:: EXERCISE ::
Among the entries, find the lines with the string "agent" and copy them.

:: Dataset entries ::
┄┄┄┄┄┄

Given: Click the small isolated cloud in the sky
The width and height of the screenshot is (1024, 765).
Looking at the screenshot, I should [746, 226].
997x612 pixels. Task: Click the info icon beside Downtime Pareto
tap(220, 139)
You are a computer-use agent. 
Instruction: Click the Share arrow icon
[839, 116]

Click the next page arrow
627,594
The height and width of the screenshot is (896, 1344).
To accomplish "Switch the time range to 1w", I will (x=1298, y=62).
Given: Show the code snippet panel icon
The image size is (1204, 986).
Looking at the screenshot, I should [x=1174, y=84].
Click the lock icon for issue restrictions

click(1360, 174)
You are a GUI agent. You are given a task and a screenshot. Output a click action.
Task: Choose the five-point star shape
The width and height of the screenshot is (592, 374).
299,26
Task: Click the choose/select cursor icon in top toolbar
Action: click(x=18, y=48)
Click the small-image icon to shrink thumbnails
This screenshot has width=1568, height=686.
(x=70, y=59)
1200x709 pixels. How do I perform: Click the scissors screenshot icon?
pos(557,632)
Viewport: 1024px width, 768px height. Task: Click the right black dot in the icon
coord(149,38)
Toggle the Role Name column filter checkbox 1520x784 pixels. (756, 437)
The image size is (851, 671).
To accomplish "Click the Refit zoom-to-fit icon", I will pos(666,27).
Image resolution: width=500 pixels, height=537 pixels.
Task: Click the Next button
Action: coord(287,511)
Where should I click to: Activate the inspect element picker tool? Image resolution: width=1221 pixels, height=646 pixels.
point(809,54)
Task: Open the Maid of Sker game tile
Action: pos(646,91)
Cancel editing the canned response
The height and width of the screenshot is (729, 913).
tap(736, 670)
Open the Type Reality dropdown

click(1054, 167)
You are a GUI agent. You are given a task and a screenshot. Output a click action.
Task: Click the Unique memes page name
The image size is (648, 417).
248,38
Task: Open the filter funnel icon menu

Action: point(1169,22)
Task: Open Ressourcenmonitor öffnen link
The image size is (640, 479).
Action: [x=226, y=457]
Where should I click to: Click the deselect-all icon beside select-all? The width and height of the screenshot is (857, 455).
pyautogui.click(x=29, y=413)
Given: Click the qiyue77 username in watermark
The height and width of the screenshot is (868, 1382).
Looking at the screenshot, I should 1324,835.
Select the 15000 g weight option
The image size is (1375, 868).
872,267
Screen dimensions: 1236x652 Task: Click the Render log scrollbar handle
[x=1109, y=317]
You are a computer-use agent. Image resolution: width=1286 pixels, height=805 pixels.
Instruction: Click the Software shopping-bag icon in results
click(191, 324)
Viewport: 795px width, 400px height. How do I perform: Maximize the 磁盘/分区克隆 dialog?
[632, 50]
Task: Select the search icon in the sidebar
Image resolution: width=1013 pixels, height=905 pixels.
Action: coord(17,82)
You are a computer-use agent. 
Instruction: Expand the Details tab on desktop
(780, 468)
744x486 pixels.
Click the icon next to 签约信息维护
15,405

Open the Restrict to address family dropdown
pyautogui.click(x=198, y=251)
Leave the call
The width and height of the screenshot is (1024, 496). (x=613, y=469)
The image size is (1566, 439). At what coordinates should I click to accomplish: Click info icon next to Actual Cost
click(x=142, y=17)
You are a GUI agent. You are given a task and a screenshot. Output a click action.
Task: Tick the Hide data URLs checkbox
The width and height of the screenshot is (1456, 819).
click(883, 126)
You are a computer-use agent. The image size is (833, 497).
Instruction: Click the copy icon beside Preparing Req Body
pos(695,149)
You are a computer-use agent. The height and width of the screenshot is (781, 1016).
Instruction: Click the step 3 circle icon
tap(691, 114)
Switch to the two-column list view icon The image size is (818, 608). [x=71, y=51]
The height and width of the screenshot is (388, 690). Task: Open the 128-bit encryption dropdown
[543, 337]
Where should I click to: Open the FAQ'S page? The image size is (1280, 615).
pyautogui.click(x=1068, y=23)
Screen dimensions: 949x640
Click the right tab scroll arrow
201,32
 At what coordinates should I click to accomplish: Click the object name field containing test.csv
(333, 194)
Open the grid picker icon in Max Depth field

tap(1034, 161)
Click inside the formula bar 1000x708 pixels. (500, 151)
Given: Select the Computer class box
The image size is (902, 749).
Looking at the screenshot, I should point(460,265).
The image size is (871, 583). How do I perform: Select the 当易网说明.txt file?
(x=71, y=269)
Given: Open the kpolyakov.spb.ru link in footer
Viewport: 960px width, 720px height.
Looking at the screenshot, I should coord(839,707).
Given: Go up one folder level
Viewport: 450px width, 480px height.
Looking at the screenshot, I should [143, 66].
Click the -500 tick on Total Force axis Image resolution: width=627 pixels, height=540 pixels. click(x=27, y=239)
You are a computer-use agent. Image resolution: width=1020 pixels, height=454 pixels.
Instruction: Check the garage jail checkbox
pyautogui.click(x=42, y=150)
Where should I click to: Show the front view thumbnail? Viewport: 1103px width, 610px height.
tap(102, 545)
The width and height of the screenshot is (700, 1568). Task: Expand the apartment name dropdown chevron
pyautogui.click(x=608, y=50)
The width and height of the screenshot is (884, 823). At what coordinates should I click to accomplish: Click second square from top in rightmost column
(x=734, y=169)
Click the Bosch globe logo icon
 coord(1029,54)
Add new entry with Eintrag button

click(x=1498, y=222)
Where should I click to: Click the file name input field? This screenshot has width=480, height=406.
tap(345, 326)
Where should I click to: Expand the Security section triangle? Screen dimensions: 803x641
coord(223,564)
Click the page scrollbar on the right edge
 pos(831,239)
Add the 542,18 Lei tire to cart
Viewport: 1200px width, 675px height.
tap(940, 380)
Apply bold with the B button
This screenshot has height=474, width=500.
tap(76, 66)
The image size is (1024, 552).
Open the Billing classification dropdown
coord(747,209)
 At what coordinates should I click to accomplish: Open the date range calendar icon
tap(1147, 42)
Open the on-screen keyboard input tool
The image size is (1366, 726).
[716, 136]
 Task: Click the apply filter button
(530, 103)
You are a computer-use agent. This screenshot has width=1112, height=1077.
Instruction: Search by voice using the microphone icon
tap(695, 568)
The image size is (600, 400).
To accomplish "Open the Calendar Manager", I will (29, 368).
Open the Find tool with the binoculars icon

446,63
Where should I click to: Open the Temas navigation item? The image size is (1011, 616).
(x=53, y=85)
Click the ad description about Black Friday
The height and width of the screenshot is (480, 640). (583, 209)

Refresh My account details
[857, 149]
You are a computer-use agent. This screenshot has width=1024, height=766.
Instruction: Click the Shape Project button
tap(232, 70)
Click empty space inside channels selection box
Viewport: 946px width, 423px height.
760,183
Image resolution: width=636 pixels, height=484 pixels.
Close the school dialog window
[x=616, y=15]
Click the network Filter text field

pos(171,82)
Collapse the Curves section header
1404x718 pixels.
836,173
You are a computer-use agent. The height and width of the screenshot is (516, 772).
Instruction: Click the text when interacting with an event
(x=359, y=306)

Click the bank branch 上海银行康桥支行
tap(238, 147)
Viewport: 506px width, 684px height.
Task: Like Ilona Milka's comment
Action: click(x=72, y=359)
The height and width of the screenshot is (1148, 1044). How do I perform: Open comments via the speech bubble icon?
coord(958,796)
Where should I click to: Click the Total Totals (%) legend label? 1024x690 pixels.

┄┄┄┄┄┄

:: ANSWER SECTION ::
You are a computer-use agent. 
You are a GUI agent. You are given a task and a screenshot. Output a click action.
You are a GUI agent. You are given a task and a screenshot. Output a click action.
You are a computer-use agent. Image resolution: width=1286 pixels, height=805 pixels.
You are a computer-use agent. 
You are a GUI agent. You are given a task and a screenshot. Output a click action.
You are a computer-use agent. The image size is (833, 497).
You are a computer-use agent. The height and width of the screenshot is (781, 1016).
You are a computer-use agent. Image resolution: width=1020 pixels, height=454 pixels.
You are a computer-use agent. This screenshot has width=1112, height=1077.
You are a computer-use agent. This screenshot has width=1024, height=766.
You are a computer-use agent. The height and width of the screenshot is (516, 772).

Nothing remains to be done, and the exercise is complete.